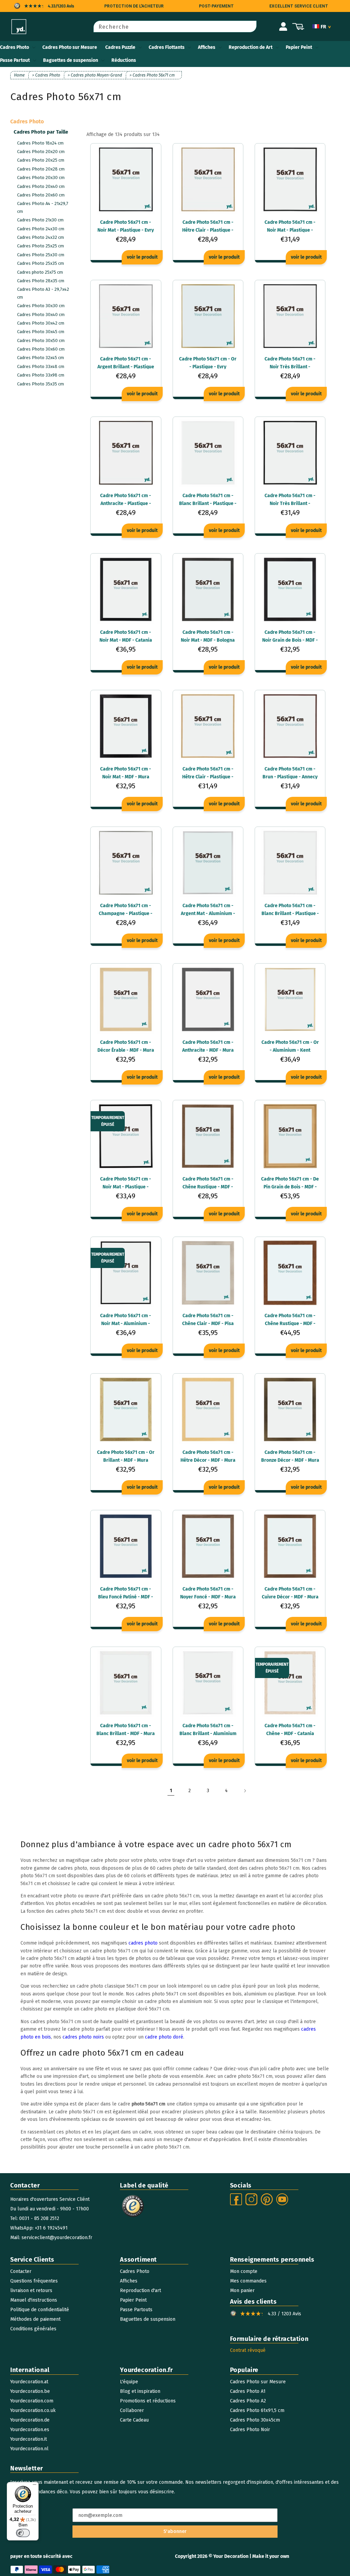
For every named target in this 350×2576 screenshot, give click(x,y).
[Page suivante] (244, 1790)
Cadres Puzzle (120, 47)
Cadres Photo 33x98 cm (40, 375)
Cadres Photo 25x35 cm (40, 263)
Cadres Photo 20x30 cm (41, 177)
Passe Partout (15, 60)
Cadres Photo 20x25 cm (40, 160)
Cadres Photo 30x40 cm (41, 314)
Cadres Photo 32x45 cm (40, 357)
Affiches (206, 47)
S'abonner (175, 2531)
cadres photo (143, 1943)
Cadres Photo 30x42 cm (40, 323)
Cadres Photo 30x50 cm (41, 340)
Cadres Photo (14, 47)
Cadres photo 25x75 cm (40, 272)
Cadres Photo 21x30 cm (40, 219)
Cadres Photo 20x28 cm (41, 169)
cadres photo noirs (83, 2037)
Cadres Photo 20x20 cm (41, 151)
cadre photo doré (164, 2037)
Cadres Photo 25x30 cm (40, 254)
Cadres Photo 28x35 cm (40, 280)
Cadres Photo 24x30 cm (40, 228)
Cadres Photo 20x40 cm (41, 186)
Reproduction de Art (250, 47)
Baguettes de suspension (70, 60)
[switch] (23, 2533)
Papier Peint (299, 47)
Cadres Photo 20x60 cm (41, 194)
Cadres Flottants (167, 47)
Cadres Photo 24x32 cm (40, 237)
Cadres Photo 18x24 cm (40, 143)
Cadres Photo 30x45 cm (40, 331)
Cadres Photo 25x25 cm (40, 245)
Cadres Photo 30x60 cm (41, 349)
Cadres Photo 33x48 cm (40, 366)
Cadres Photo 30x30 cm (41, 305)
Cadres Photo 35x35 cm (40, 383)
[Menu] (34, 2486)
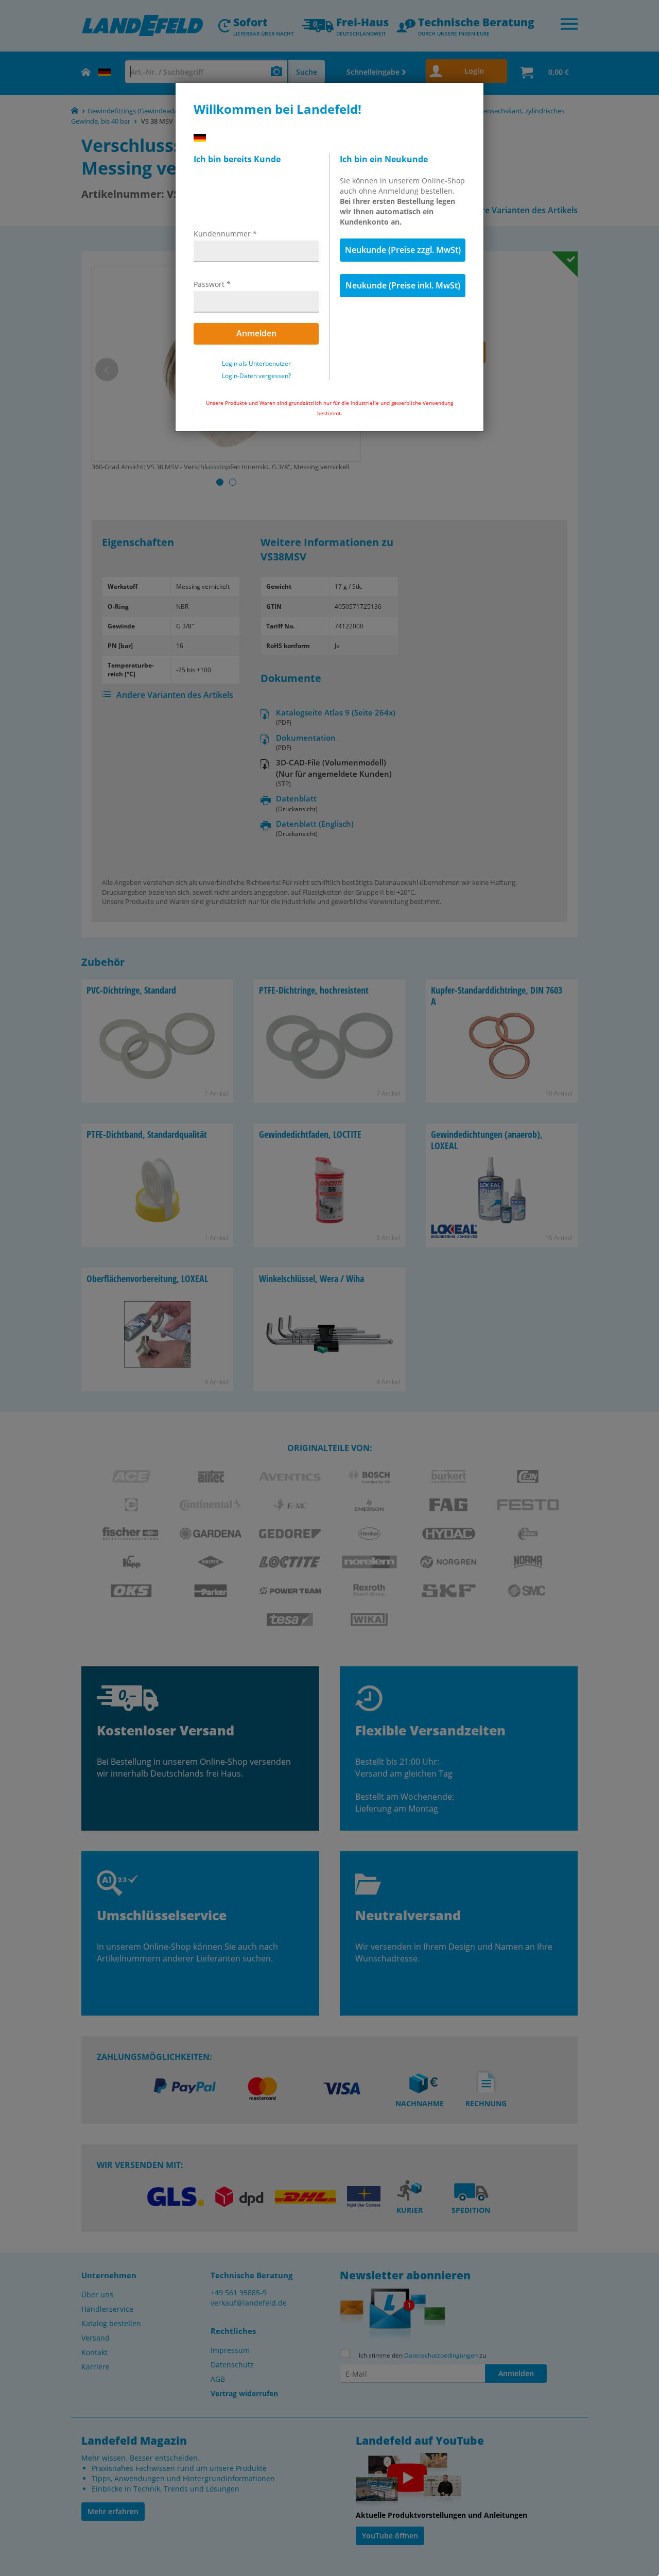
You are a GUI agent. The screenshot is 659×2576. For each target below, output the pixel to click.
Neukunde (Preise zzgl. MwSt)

## Task to carry out
Reply with nothing but a number. State how many lines in the records hold the word "target".

## Task response
2